Decretos afrouxaram demais as regras estabelecidas pela Lei 14.026/20 para garantir a meta de universalização dos serviços de saneamento até 2033

Por Carlos Eduardo Lima Jorge (*)

Na tentativa de equilibrar os interesses entre os setores público e privado, sempre “em defesa dos usuários”,  os Decretos nº 11.466 e 11.467 editados pelo presidente Luiz Inácio Lula da Silva ,na quarta-feira  (05/04),  de fato afrouxaram demais as regras estabelecidas pela Lei 14.026/20 para garantir a meta de universalização dos serviços de saneamento até 2033, pendendo muito mais para o atendimento às demandas expressas pela corporação estatal.

Ponto positivo das novas regulamentações foi a extinção dos limites para que empresas estatais possam celebrar Parcerias Público-Privadas. Outro ponto positivo refere-se à priorização do critério de menor tarifa nas concessões, em detrimento do critério de maior outorga – evitando assim que as concessões se prestassem a fazer caixa para as administrações públicas aplicarem no custeio ou em outras áreas. Os destaques negativos dos decretos ficam por conta da ampliação até dezembro/25 para a regularização dos Contratos de Programa – obrigação que os titulares teriam pela Lei 14.026/20 até o final de 2023.

 Será que um Decreto poderia admitir a regularização de um instrumento que a Lei reconheceu como Irregular? E na prática como pode ser regularizado um contrato classificado como vínculo precário na sua formulação? De grande preocupação para o mercado trazida pelos decretos, foi a permissão da prestação direta, sem licitação, de empresas estatais nas estruturas de regionalização, artifício recém-utilizado pela Cagepa ( Companhia de Água e Esgotos da Paraíba), com questionamento em ação que corre no STF.

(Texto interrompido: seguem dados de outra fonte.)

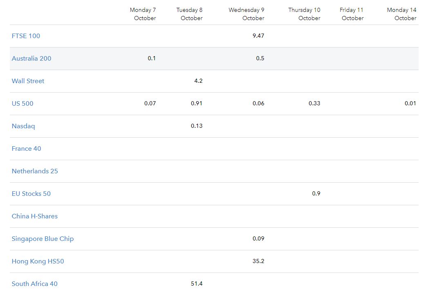This screenshot has height=295, width=426.
Task: Open the China H-Shares link
Action: [x=35, y=216]
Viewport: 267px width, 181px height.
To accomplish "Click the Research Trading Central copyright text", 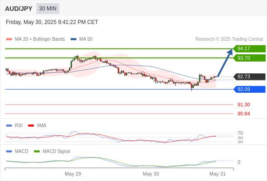I will [x=229, y=39].
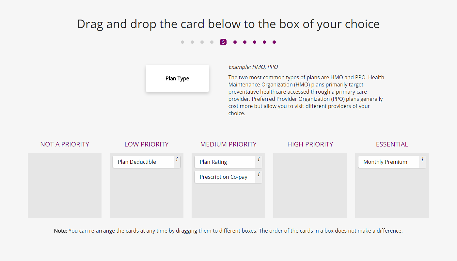Go to the second grey progress dot
Image resolution: width=457 pixels, height=261 pixels.
[x=192, y=42]
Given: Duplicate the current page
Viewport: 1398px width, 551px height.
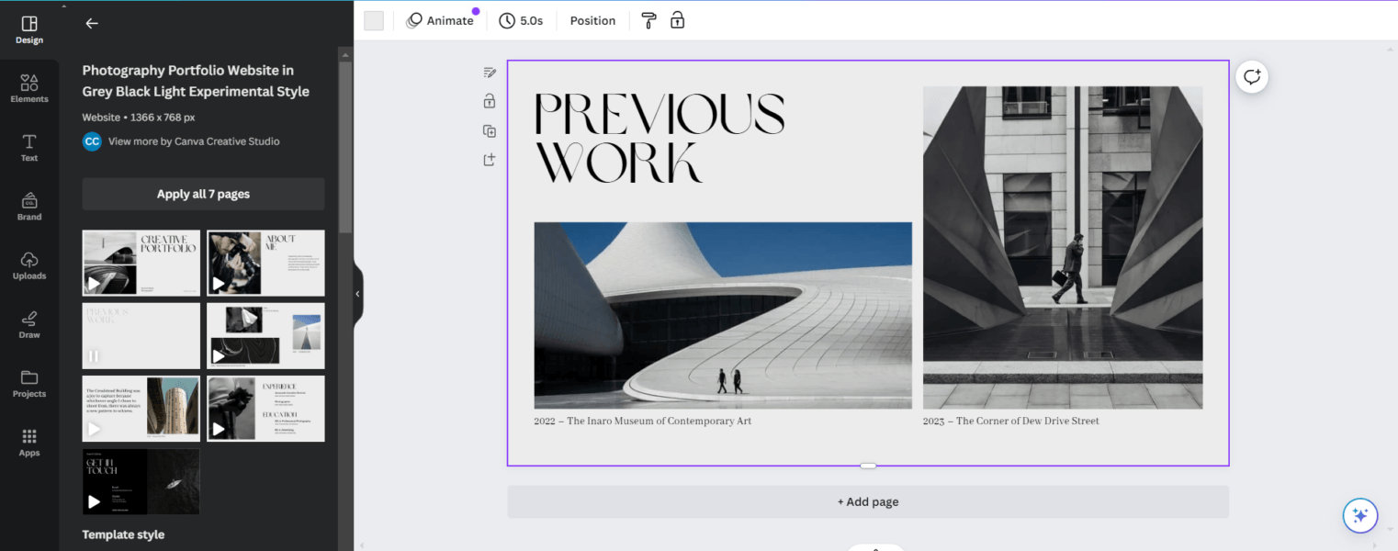Looking at the screenshot, I should click(490, 130).
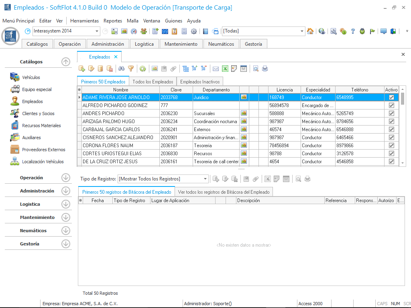Toggle Activo checkbox for ANDRES PICHARDO
Viewport: 411px width, 308px height.
[391, 113]
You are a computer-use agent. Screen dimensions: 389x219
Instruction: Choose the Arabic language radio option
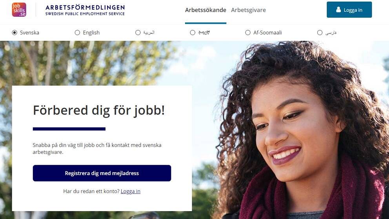tap(138, 33)
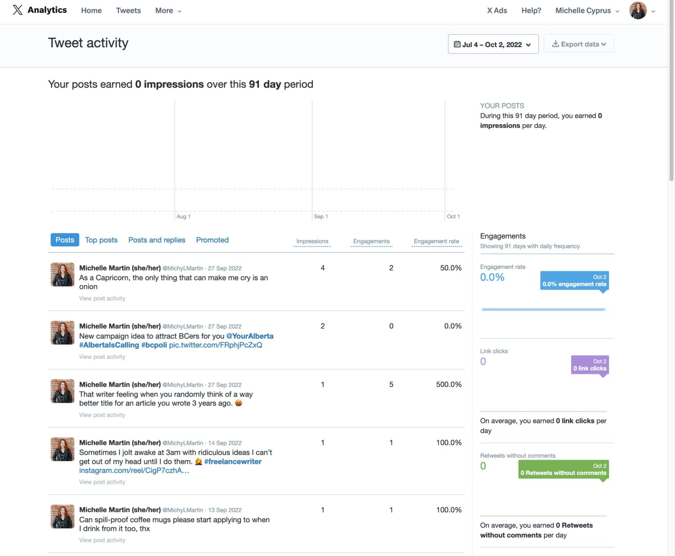The image size is (675, 556).
Task: Sort posts by the Impressions column
Action: (x=312, y=241)
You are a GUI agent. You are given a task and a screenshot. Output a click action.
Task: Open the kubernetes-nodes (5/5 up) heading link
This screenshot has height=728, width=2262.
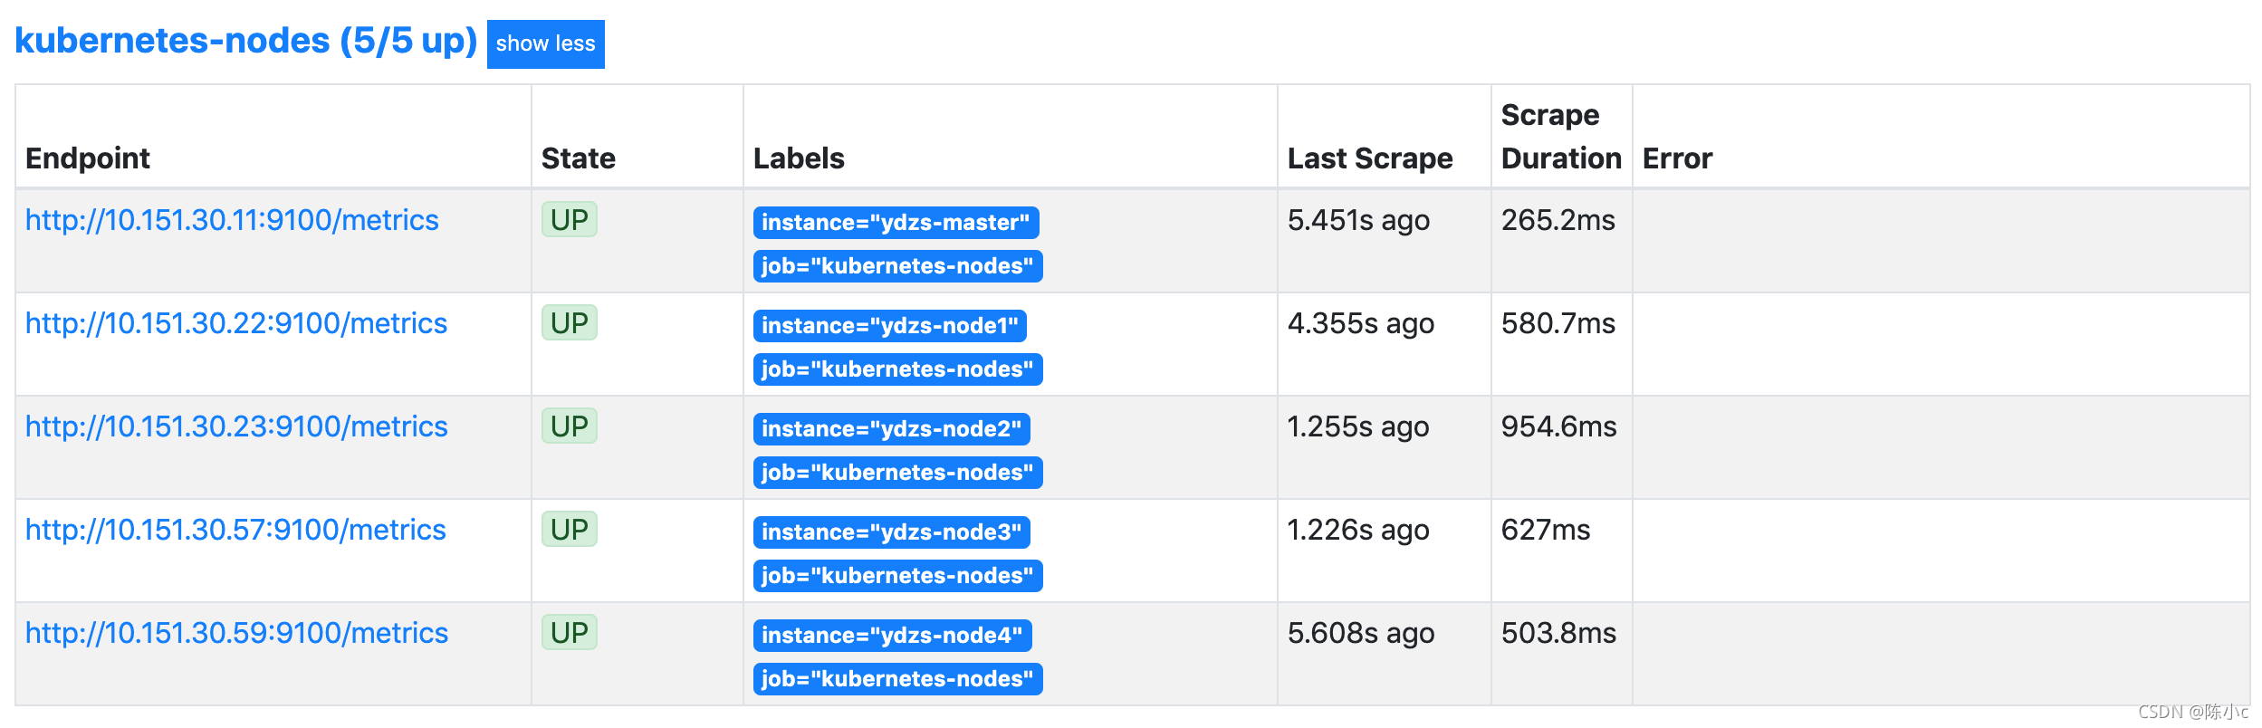coord(245,41)
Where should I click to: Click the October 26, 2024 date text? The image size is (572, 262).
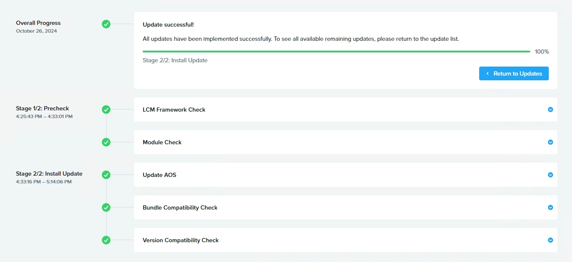click(x=37, y=30)
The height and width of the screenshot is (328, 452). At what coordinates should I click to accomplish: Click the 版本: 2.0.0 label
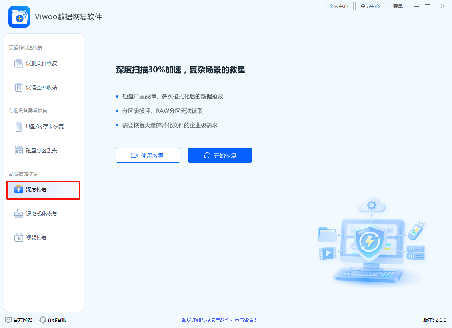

Também quanto às mudanças que atingem o modo de regulação, há grande preocupação quanto à garantia da independência técnica e regulatória da ANA – Agência Nacional de Águas e Saneamento. Se pudéssemos resumir os efeitos dos decretos numa única frase, seria: “Os decretos flexibilizaram bastante a transição para o Novo Marco Legal do Saneamento, dando mais fôlego para estatais e municípios se adequarem, porém, reduzindo a velocidade que vinha vindo de interesse, de segurança e de oportunidades para o setor privado”. A conferir se isso tudo ainda garante as metas para a universalização do Saneamento.